Выбрать главу

Серафима Ивановна откровенно и ласково выделяла меня из братвы – к чтению я смалу привадился, а начитавшись, сам втихаря бредил стихами, подражая Некрасову: «О Волга, колыбель моя, любил ли кто тебя, как я… Один на утренней заре, когда ещё всё в мире спит…» Вспотевший от волнения, терзая тряскими пальцами заветную тетрадку, сунул ей свои стишки; Серафима Ивановна, прочтя их, подивилась… на вид вроде деревня битая – а вдруг стихи… и, не растратившая пыла и учительского азарта, не спалённая тихой ненавистью к нам, бедовым ученикам, нашла во мне своё утешение.
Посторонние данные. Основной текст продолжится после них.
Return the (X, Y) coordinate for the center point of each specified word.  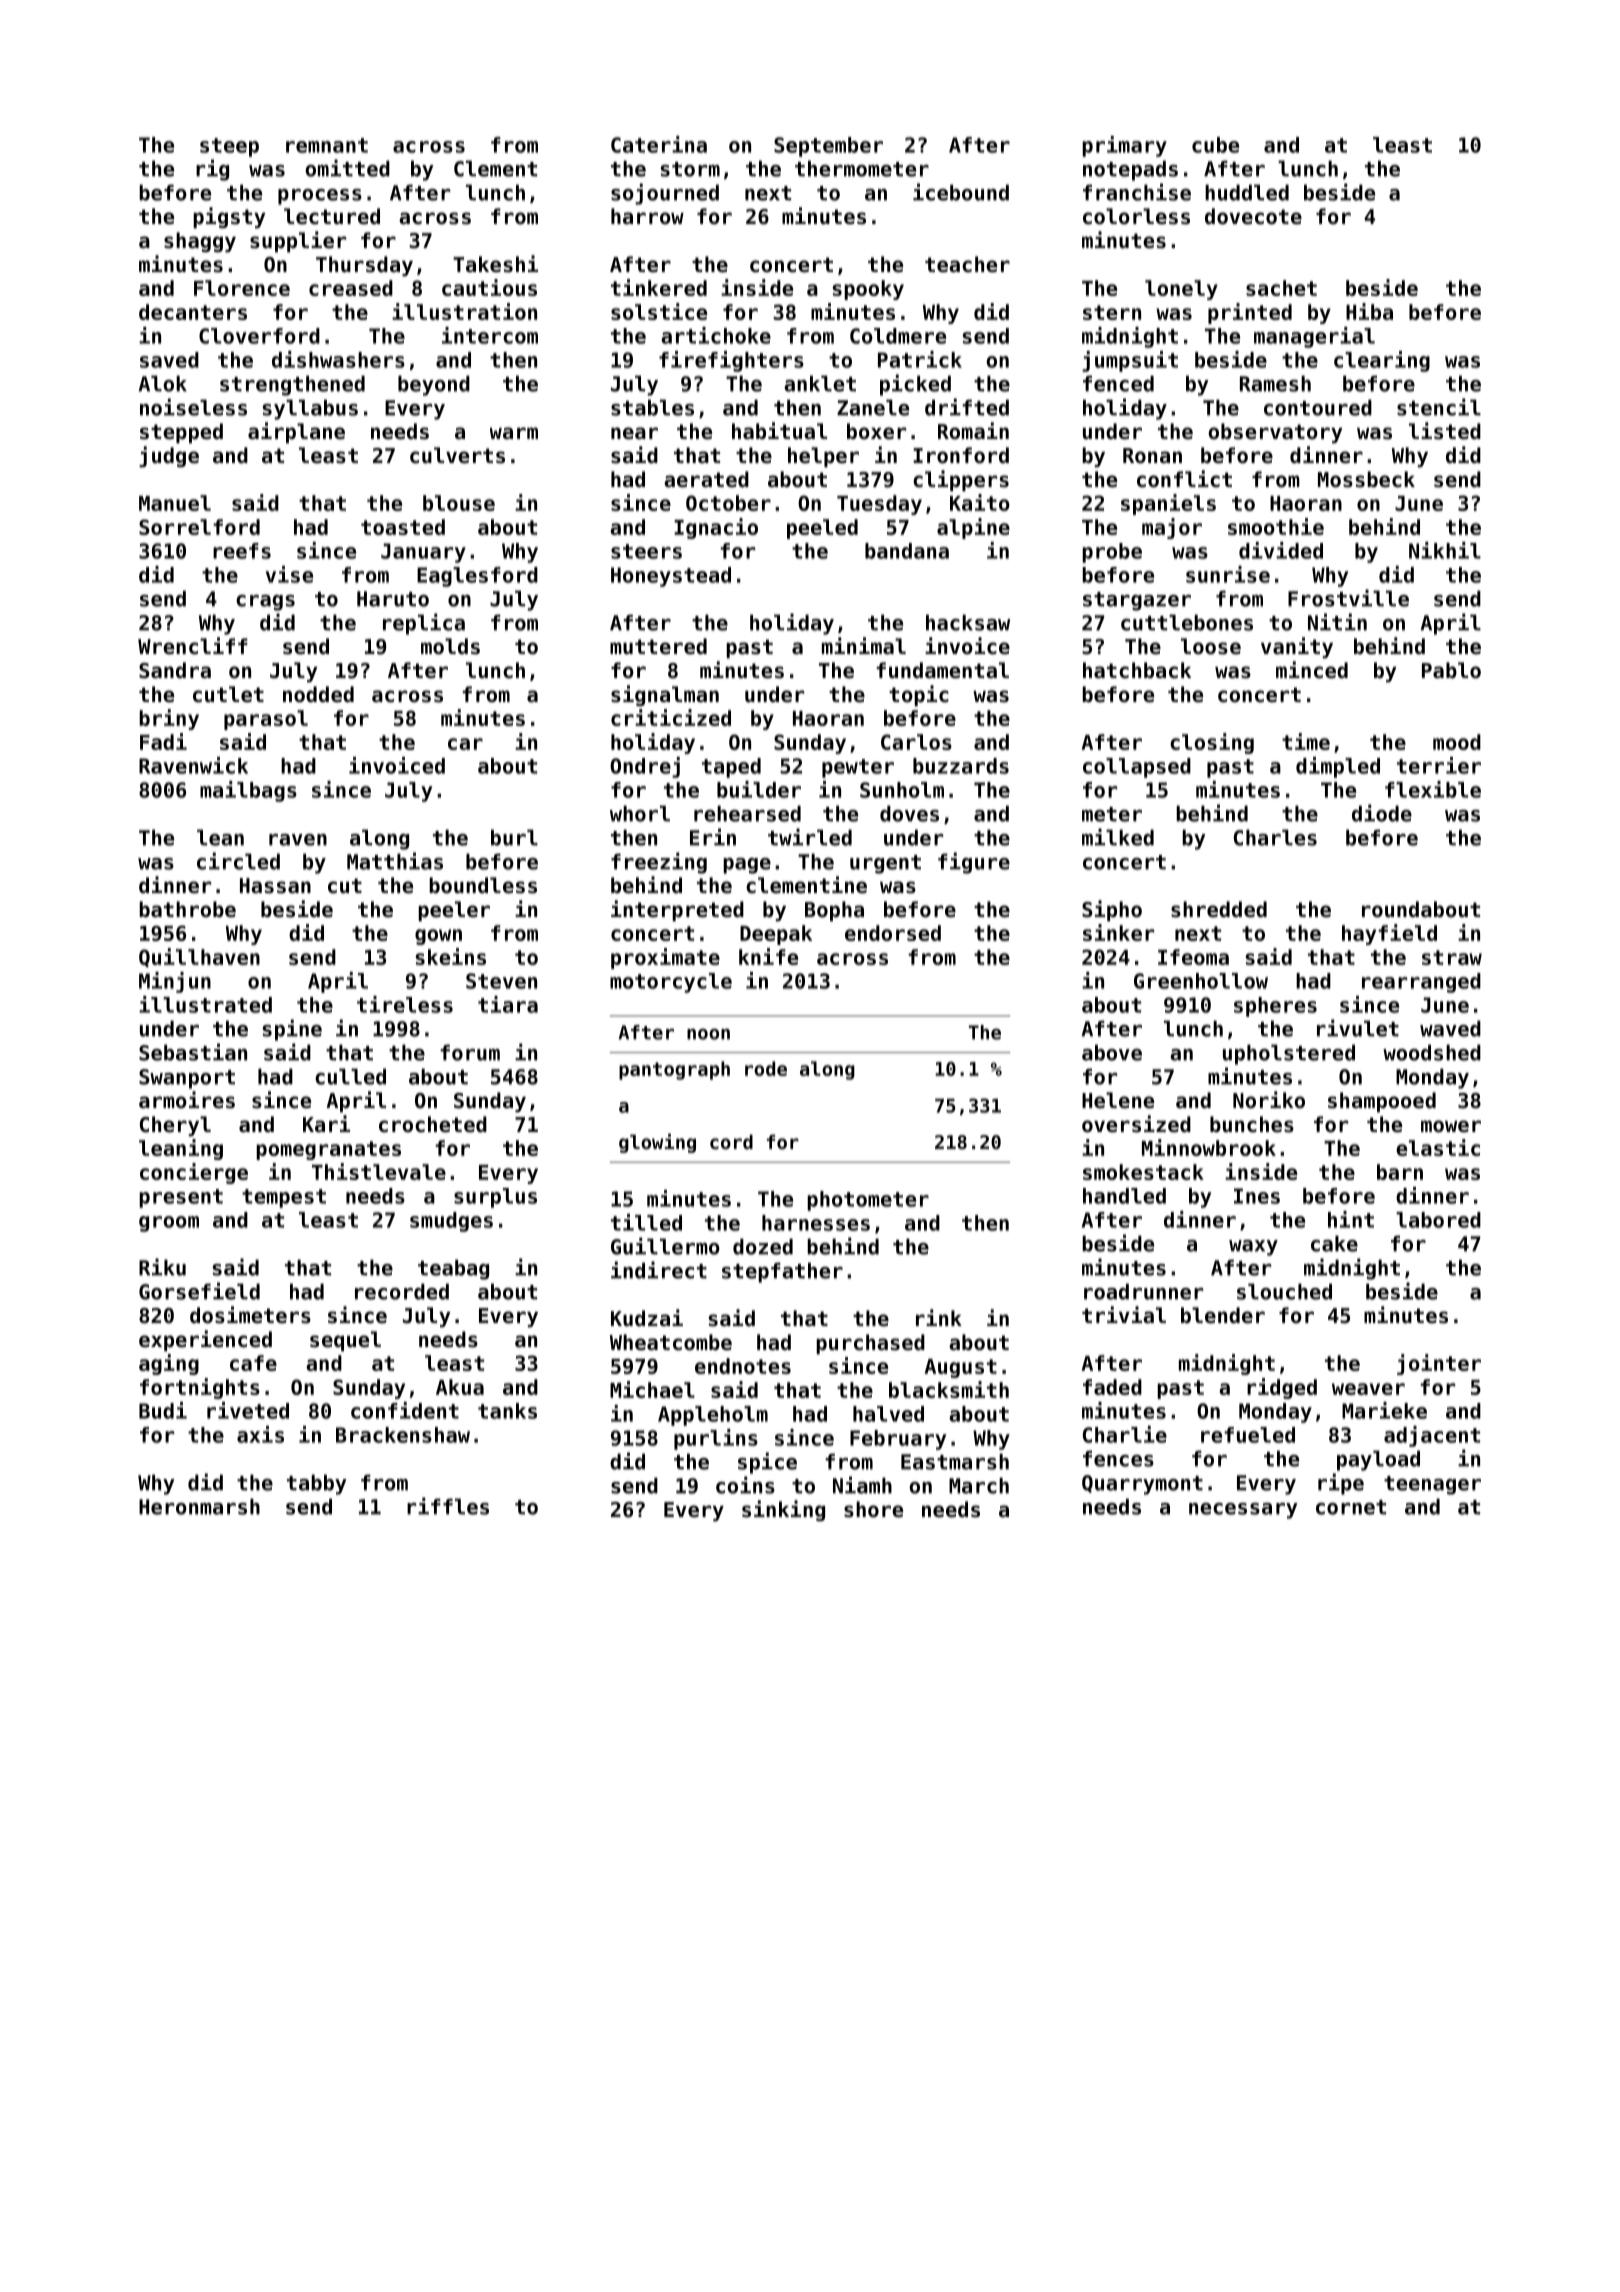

Бог весть, с каких небес пали в мою душу зерна книжного пристрастия, не привечаемого моей кулацкой родовой, – пропахшими конским потом степными скотогонами и коновалами да провонявшими рыбой с душком озёрными рыбаками?! К тому же матушка заместо росписи малевала наслюнявленным химическим карандашом хилый крестик – вот и вся её бабья грамотёшка, а батюшка прошёл четыре класса церковноприходской школы, откуда вынес в памяти лишь клочки Четьих-Миней про жития святых. Родители мои шибко серчали, когда я запойно читал: мать страшила моя книжная хворь, она боялась, как бы я не сдурел с ума; отец жалел свет – денег стоит – хошь керосиновый, хошь электрический, при котором я читал; отец ворчал: мол, за книжки ухватился, а стайка коровья не чищена, дрова не колоты, воды в кадушке – на дне. Словом, чтиво мои родители не жаловали, а потому линяли на солнопечных подоконниках и ершились в этажерке лишь потрёпанные, залитые чернилами ребячьи буквари да азбуки. В школьной и деревенской библиотеке книг мало, кот наплакал, и я стал брать их у Серафимы Ивановны, нет-нет, да и роясь в её домашней библиотечке. Помню, она даже подарила мне сказки Бажова с дивными таёжными картинками, и я берёг сказки как зеницу ока, совал под подушку, потому что… потому что, на беду и горе, ещё и влюбился в молоденькую, не по-деревенски опрятную, ласковую литераторшу. Иногда даже гадал: не по этой ли причине я и к литературе приохотился, стал книжным пареньком, книгочеем?..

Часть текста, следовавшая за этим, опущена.